(PROMPT 1): Summarize the book reviews below in two sentences.
(PROMPT 2): Translate this sentence from the book reviews below into Spanish: "Children under the age of twelve might find this book too sad."

(SELECTED EXTRACT):
☆ ☆ ☆ ☆ ☆

ESFIR IS ALIVE is definitely an interesting novel to read for anyone interested in learning about Jewish history through a young Polish Jew’s eyes. Telling the story through the eyes of a child brings an incredible sensibility to the story, and makes the horrid reality of the Holocaust understandable for anyone to see."
— Rachel De Paz, Teenreads

"Esfir is an extraordinary girl who has escaped death many times. Esfir’s family–mother, father, two sisters, and brother–live in late 1930s Poland. Suddenly, the Germans have taken control of Poland. Jewish and Polish people can’t own shops or work. Esfir suffers great loss and tragedy, but that was nothing, for what is to come was far worse.

This book overall was a great book. It was very well written.... This book is depressing, but it was the reality of World War II. I recommend this book to anyone who is interested in World War II. Children under the age of twelve might find this book too sad. The book is a great size and has an awesome storyline. I like the other languages occasionally thrown in the book. In the second half of the book I was on the edge of my seat and couldn’t put the book down."

☆ ☆ ☆ ☆ ☆

(SOURCE EXCERPT):
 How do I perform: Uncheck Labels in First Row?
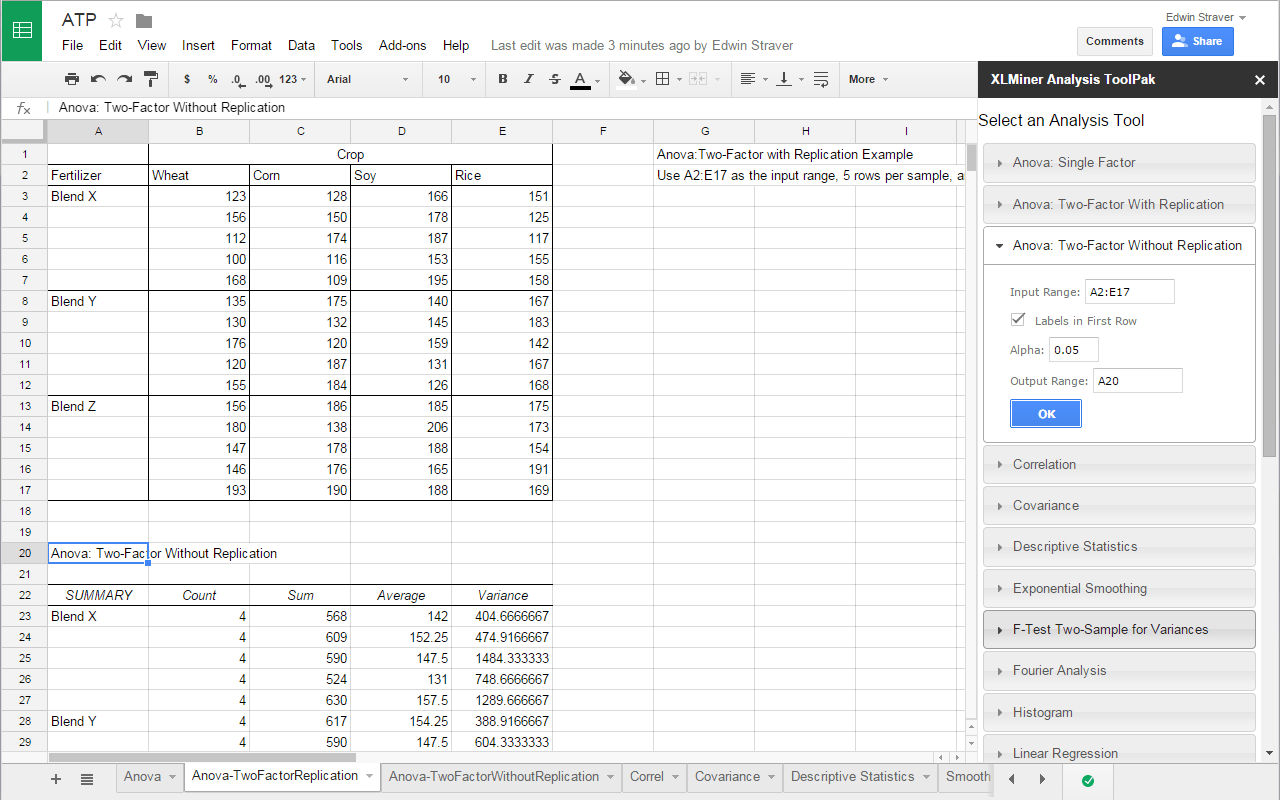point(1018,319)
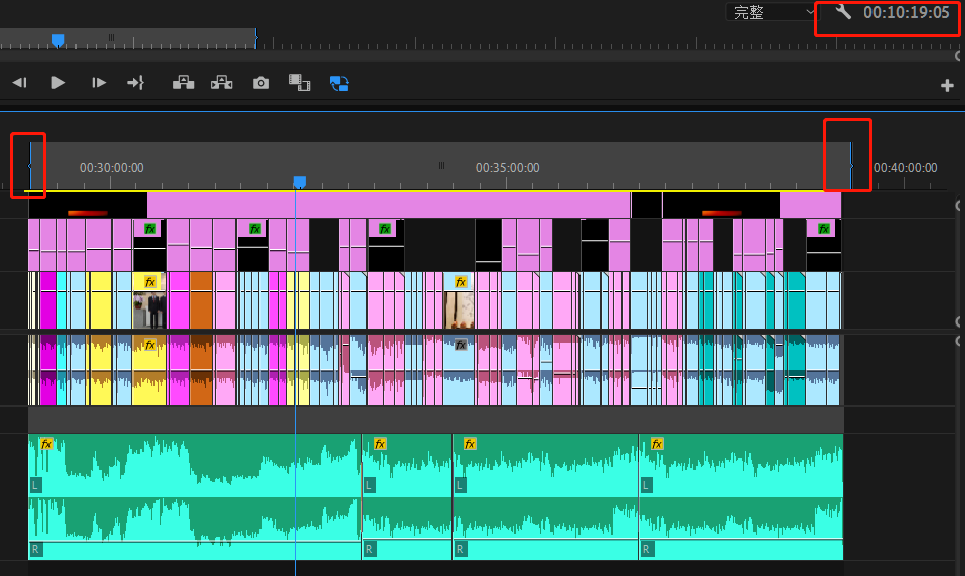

☆ ☆ ☆ ☆ ☆

(WORKED SOLUTION 1): The reviews praise ESFIR IS ALIVE, a novel about a Polish Jewish girl whose family lives in late 1930s Poland when the Germans take control, and one reviewer says that telling the story through a child's eyes makes the reality of the Holocaust understandable. Another reviewer calls the book well written but depressing, recommends it to anyone interested in World War II, and notes that children under twelve might find it too sad.

(WORKED SOLUTION 2): Los niños menores de doce años podrían encontrar este libro demasiado triste.